== How to complete this task ==
What is needed is a single figure: how many lines of the records below contain the word "breadcrumb".

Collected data
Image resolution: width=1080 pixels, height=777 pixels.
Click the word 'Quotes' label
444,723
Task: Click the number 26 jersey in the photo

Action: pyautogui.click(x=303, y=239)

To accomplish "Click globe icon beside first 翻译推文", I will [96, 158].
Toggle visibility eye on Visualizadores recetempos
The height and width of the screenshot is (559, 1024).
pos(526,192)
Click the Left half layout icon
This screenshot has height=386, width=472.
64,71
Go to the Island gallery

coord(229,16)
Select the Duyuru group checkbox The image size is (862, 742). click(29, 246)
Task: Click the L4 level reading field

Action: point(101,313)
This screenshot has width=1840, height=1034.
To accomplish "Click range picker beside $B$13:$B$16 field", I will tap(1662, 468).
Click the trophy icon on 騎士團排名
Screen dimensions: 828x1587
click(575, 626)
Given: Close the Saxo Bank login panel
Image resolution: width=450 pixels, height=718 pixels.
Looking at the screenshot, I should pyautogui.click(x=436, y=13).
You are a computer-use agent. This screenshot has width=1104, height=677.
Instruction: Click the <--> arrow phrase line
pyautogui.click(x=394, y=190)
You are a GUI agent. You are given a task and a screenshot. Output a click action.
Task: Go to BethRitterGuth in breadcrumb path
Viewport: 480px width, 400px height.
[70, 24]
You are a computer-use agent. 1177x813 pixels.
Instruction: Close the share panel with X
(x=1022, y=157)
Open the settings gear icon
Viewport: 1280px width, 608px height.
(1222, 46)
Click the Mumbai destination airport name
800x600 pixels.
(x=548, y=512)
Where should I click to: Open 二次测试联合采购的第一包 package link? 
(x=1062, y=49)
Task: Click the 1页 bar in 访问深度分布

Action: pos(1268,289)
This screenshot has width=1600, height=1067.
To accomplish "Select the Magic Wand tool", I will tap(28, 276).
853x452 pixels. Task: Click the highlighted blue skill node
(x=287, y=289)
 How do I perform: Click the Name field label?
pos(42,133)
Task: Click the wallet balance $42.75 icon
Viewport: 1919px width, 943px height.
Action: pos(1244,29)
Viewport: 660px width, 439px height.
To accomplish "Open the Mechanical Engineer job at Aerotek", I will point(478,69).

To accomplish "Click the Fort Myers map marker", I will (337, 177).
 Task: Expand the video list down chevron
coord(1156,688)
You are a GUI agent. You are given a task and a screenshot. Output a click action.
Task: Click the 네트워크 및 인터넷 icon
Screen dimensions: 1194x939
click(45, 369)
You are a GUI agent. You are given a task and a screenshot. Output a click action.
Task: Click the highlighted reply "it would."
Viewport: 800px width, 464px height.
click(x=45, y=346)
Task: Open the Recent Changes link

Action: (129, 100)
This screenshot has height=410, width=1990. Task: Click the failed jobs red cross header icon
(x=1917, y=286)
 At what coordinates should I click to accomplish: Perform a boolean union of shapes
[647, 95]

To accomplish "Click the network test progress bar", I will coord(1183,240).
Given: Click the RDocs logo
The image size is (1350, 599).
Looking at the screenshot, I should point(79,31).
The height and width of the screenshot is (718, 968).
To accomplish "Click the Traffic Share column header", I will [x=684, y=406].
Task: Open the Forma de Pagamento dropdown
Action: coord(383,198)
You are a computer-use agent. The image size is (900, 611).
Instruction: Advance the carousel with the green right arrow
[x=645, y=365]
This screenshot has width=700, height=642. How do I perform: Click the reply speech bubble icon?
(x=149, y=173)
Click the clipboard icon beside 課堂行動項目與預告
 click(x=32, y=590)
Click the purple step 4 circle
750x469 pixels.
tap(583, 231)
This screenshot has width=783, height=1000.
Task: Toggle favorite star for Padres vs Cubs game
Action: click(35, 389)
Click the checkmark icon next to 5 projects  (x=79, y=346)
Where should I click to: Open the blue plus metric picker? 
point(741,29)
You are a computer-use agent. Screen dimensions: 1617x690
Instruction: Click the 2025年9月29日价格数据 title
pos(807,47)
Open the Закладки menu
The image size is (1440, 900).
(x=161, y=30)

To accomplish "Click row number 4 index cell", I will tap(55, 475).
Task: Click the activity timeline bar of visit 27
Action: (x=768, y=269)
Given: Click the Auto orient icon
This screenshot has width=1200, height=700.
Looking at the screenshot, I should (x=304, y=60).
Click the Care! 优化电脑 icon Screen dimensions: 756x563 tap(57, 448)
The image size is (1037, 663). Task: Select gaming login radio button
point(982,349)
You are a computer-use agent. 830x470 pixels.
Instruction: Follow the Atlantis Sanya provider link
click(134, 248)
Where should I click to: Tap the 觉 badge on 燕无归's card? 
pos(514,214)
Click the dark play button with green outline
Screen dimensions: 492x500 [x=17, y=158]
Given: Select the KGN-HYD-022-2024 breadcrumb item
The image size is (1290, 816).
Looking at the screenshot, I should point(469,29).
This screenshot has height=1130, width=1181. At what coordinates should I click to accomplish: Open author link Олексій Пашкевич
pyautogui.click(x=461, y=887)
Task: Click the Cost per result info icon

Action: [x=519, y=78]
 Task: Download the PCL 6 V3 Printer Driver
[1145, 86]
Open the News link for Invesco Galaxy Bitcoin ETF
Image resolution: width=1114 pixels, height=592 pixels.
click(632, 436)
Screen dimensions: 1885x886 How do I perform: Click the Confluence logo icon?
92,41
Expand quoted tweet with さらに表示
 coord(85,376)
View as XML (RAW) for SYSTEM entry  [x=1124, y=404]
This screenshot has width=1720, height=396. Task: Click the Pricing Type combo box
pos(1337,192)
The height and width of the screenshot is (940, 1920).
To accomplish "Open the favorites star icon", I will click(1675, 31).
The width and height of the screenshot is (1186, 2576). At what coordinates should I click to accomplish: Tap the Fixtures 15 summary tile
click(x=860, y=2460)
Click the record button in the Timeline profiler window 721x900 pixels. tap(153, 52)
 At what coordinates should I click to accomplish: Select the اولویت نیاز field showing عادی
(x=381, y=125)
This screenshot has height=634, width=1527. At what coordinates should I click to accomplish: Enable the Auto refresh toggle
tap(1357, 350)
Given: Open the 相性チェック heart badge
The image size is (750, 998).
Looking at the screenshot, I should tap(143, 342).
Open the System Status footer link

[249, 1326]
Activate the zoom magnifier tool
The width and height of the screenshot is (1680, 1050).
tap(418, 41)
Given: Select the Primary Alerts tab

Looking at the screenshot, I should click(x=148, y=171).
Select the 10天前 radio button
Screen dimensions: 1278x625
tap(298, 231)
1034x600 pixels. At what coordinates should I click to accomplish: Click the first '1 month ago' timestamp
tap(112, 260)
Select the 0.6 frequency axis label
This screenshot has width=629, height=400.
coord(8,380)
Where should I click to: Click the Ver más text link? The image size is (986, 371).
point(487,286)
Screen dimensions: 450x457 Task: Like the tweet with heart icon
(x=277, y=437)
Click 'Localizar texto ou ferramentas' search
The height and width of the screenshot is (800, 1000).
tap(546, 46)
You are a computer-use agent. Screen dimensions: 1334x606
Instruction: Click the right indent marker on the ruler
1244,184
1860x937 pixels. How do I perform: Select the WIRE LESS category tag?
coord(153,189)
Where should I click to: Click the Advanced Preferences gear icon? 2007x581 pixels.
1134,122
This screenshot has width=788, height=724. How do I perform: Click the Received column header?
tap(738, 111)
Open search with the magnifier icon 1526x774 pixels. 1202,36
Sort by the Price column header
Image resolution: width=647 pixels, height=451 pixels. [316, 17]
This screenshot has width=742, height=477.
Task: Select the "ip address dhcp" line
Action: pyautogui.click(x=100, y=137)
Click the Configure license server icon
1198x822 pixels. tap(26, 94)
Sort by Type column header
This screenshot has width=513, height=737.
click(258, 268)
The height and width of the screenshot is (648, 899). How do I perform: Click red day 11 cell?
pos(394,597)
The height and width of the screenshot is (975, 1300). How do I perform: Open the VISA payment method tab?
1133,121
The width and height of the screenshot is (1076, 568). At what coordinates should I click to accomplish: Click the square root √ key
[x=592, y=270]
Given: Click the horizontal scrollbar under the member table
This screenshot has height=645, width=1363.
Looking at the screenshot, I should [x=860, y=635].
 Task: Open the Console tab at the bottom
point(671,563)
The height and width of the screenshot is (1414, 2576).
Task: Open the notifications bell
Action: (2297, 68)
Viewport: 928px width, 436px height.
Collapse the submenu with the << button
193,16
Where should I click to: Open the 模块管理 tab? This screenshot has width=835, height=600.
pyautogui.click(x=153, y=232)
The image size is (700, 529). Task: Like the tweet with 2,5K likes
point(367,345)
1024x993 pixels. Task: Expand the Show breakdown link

== Response area ==
2